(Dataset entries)
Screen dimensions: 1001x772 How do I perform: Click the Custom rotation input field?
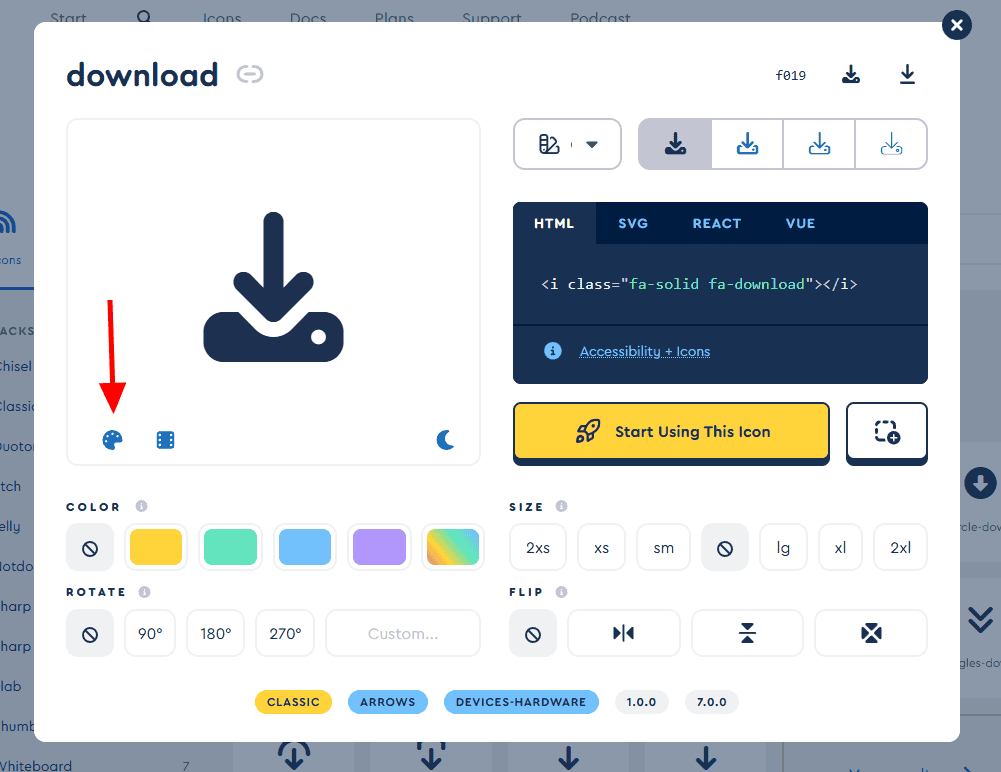[403, 633]
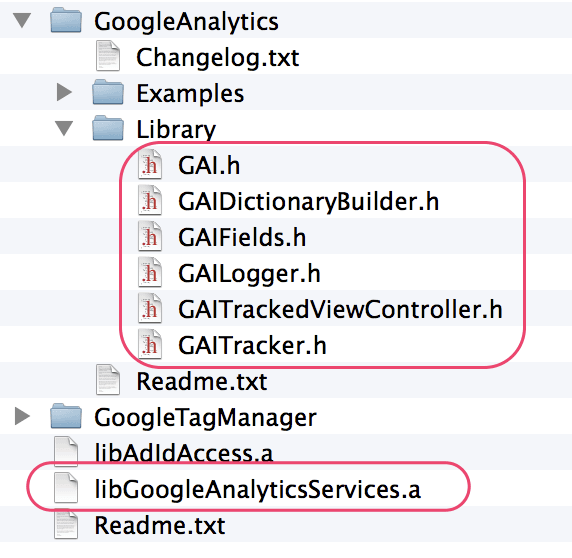The height and width of the screenshot is (558, 572).
Task: Expand the GoogleTagManager folder disclosure triangle
Action: pos(22,416)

§ Task:
Write every record out again exactly as written. Pictures don't belong in the copy.

§ Answer:
Screen dimensions: 1001x772 How do I perform: Click the Custom rotation input field?
[403, 633]
The height and width of the screenshot is (558, 572).
Task: Expand the GoogleTagManager folder disclosure triangle
Action: pos(22,416)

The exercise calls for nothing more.